>> start DOCUMENT EXTRACT

If you really need support now, then you can pin to nightly-2020-11-14 which had my WIP support built in. I intend to come back and do this properly in the next month or two, but there's a lot of hard problems to solve.

OK, good to know that this would be supported soon. I think I would just keep using cargo-xbuild at the moment, as I need some changes in compiler-builtins that just shipped with recent nightly.

Ericson2314 commented 3 years ago

@pca006132 BTW I got crate2nix doing cross compilation and hope it might work with -Z build-std next, which perhaps could avoid needing cargo vendor to work at all?

Ericson2314 commented 3 years ago

@ehuss in https://github.com/rust-lang/cargo/issues/8962#issuecomment-742164015 you write:

I can't think of a simple way to fix that. Vendoring should probably use source replacement (not patches), but source replacement is a global setting that can't be easily enabled just for resolving std.

>> end DOCUMENT EXTRACT

*TASK LIST*:
1: Please repeat the passage of the cargo build-std thread between "If you really" and "problems to solve.", inclusive.
2: In the cargo build-std thread, which nightly can be pinned to get the work-in-progress support?
The lines after this point come from a different source.

>> start DATA

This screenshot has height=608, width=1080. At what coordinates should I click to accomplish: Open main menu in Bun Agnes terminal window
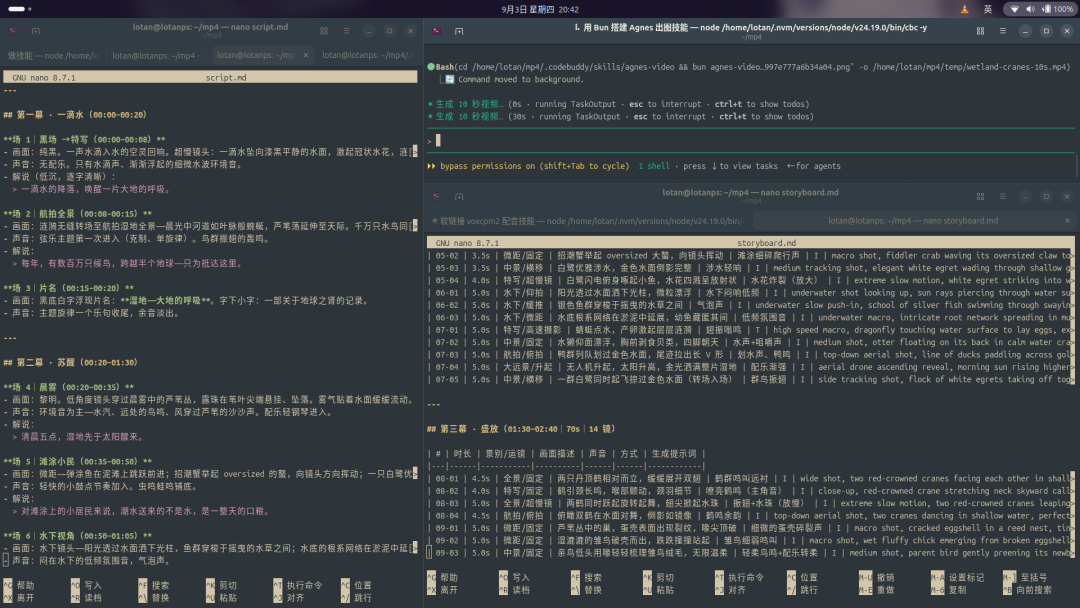1003,31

>> end DATA

*ANSWERS BELOW*:
1:
If you really need support now, then you can pin to nightly-2020-11-14 which had my WIP support built in. I intend to come back and do this properly in the next month or two, but there's a lot of hard problems to solve.

2: nightly-2020-11-14